BERLIN (Reuters) – An easing of European banking regulation risks taking power from regulators to ensure that banks have sufficient capital to withstand crises, ECB board member Sabine Lautenschlaeger has told a German newspaper.
FILE PHOTO: European Central Bank (ECB) executive board member Sabine Lautenschlaeger delivers her keynote speech during the annual regulatory conference of Austrian markets watchdog FMA in Vienna September 30, 2014. REUTERS/Heinz-Peter Bader
“I’m concerned about looming deregulation. Not just in the United States but also in Europe,” the weekly Welt am Sonntag quoted Lautenschlaeger as saying in an interview.

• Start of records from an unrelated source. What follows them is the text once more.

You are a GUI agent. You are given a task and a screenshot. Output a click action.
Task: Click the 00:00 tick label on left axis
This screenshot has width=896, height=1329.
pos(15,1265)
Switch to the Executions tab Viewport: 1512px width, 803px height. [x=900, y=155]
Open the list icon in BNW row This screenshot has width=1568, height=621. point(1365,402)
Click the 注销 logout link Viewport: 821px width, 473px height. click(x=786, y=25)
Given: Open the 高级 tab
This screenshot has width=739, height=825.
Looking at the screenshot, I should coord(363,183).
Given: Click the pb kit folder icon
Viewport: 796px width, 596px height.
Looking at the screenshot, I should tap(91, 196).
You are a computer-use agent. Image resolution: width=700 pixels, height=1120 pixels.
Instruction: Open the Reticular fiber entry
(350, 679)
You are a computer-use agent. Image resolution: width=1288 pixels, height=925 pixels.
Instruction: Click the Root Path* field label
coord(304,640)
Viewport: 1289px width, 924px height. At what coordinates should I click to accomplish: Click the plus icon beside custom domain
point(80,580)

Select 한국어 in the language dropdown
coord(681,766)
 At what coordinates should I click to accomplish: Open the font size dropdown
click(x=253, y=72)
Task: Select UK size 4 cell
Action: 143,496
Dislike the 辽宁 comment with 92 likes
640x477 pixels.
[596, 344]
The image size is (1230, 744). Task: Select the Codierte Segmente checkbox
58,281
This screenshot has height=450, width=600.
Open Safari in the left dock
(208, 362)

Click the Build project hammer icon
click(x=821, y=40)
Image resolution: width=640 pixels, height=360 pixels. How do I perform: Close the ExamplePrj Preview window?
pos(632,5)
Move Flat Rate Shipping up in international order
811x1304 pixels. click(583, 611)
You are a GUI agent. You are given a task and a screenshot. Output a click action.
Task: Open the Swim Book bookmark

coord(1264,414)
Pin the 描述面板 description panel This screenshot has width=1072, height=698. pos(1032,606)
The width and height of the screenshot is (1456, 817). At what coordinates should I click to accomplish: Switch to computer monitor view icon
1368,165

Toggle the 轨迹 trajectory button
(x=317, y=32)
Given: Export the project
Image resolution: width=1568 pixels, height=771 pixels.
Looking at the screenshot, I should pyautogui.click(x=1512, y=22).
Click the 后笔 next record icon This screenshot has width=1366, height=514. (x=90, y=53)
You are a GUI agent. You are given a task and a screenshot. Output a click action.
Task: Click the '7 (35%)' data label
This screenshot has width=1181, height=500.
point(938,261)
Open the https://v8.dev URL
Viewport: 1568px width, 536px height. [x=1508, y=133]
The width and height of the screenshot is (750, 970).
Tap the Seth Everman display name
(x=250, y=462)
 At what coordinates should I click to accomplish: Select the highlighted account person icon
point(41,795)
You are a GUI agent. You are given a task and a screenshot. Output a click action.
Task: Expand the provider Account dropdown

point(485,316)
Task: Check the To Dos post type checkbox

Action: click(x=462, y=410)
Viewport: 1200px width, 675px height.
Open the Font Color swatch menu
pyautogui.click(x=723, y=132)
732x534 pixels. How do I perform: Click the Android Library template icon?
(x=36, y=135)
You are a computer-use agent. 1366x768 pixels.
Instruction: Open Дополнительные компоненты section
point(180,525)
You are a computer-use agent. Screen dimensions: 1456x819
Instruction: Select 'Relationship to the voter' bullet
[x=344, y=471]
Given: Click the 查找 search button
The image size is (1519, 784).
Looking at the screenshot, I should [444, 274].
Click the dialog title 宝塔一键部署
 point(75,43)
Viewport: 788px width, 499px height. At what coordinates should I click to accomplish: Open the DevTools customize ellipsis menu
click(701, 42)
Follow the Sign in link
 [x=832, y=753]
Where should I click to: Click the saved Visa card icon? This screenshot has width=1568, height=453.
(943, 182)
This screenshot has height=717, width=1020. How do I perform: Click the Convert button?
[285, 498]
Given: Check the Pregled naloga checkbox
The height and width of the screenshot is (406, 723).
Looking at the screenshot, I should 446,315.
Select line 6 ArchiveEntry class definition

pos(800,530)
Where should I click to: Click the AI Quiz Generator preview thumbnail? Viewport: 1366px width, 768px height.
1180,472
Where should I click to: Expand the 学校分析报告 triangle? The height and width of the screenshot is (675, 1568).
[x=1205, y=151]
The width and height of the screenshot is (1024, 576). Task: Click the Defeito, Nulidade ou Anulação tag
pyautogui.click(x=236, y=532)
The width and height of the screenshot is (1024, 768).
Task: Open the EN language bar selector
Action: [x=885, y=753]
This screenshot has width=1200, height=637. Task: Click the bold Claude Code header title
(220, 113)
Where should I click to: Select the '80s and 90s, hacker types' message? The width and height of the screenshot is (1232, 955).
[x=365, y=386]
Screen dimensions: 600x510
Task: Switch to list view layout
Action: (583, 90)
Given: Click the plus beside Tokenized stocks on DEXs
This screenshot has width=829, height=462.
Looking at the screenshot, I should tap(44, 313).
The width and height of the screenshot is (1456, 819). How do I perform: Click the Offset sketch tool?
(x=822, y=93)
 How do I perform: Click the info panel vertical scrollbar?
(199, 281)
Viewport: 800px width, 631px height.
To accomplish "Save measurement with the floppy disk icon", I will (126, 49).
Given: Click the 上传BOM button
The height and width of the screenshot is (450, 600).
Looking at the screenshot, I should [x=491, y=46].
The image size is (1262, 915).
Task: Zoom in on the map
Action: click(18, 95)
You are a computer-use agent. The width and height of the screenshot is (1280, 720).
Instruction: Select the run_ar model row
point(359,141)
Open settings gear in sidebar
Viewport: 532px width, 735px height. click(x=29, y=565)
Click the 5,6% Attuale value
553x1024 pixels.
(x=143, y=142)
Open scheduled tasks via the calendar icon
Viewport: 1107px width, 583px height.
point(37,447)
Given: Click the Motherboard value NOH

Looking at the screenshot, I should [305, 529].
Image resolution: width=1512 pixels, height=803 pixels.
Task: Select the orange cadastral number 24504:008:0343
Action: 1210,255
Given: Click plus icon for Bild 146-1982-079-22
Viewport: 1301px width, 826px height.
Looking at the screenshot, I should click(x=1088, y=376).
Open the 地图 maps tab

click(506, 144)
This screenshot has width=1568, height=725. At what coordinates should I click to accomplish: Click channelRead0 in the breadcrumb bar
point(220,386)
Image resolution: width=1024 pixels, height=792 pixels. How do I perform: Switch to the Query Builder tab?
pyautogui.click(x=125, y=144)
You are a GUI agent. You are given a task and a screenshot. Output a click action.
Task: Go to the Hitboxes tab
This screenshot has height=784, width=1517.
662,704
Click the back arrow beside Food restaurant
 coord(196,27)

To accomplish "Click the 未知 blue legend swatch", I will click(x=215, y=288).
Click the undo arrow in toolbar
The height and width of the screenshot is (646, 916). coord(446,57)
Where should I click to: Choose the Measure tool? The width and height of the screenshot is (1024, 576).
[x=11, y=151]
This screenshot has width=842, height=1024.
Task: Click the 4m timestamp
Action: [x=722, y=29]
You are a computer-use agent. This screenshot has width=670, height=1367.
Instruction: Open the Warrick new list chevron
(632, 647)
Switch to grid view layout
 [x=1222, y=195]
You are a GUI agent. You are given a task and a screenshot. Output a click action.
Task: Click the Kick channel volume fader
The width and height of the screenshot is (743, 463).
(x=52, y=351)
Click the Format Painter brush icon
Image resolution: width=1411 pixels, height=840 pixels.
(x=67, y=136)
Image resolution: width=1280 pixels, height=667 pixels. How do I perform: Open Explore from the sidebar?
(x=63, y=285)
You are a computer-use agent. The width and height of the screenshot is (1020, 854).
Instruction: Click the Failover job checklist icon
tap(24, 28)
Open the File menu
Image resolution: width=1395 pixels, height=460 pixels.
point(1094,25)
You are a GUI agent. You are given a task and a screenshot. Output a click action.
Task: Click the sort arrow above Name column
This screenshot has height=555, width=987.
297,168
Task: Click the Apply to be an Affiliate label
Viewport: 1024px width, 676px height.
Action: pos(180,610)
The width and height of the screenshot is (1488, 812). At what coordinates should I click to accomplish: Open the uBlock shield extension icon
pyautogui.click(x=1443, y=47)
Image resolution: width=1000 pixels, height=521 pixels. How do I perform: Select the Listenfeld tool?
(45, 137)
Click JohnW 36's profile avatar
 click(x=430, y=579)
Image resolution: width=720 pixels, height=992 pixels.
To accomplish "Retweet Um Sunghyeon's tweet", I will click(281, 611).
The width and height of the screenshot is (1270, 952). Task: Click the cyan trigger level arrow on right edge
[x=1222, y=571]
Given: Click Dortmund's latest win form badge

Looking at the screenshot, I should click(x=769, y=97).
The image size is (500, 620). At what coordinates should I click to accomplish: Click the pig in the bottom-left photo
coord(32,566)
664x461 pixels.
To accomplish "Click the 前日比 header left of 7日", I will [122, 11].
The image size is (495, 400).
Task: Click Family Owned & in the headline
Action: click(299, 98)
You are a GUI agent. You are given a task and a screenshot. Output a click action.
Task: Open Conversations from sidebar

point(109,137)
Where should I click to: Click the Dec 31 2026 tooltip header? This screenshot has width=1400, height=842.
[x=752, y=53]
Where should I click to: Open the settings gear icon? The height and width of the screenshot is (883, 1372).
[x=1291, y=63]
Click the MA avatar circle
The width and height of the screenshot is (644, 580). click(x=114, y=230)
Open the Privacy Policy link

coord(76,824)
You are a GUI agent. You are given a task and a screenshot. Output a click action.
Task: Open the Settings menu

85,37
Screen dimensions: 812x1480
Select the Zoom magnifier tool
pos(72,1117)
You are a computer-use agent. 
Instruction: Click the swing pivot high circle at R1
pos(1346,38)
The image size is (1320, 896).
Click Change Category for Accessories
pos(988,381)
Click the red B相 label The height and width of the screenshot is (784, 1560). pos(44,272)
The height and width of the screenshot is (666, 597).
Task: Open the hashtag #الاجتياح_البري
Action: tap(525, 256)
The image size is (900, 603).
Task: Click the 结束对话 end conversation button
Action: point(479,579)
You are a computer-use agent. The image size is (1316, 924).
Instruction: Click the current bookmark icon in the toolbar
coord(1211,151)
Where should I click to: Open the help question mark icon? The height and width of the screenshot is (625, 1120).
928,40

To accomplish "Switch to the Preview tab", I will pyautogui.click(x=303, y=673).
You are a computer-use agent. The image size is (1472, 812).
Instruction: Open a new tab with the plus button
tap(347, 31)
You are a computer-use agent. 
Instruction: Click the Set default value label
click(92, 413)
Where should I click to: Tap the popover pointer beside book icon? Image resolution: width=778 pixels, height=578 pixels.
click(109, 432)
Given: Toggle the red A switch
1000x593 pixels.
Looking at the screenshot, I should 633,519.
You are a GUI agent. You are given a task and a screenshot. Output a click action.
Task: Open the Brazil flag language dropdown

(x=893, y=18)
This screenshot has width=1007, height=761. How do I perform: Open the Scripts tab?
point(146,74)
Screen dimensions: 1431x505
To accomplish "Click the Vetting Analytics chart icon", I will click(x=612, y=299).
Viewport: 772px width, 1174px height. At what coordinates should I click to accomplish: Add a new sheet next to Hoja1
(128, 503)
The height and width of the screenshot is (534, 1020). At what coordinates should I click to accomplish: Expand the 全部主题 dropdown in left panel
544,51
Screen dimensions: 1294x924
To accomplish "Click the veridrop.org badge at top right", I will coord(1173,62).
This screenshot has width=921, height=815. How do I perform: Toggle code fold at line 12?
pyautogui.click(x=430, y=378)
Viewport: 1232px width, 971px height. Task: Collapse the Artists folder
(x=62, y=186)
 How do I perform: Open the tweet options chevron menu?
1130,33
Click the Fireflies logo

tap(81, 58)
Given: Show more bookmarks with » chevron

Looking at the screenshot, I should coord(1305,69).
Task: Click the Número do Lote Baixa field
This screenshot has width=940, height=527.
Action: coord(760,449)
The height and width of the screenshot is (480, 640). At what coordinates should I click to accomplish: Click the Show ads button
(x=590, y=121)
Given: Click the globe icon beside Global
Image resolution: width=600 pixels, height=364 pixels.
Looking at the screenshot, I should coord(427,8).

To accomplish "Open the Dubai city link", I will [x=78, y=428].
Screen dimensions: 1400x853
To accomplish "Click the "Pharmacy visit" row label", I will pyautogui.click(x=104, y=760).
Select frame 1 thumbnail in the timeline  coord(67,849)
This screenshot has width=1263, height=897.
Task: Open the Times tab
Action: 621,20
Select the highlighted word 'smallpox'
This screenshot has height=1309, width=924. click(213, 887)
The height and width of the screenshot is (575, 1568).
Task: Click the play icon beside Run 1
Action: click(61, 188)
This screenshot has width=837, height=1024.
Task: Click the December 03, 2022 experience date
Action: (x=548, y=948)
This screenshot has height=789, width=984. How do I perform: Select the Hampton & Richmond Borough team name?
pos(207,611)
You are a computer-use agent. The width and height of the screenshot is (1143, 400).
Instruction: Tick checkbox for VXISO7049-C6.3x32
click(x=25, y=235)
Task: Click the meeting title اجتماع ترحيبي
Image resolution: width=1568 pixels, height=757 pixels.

“After the financial crisis supervisors were strengthened and given instruments to proactively react to looming risks. Before that they could only react when the damage had already been done. We need to ensure that the pendulum doesn’t swing back to that,” said Lautenschlaeger, who is also deputy head of the ECB banking supervisor.
The European Central Bank last month unveiled a compromise solution on how banks must set aside cash against a large pile of bad loans after plans by its Single Supervisory Mechanism (SSM) to force them to set aside money within a given timeframe met resistance from bankers, lawmakers and even within the central bank.
“There are some proposals on capital rules that worry me. It could become more difficult for supervisors to demand more capital for certain risks. Supervisors’ instruments would be weakened,” Lautenschlaeger said, without being more specific.
Commenting on ECB monetary policy, she said that it would be wrong for the central bank to abruptly change direction.
“That would help neither the economy nor price stability … I am very much in favor of normalizing monetary policy. That also means that we should gradually raise interest rates. The pre-condition is that the path to price stability is sustainably strengthened,” she said.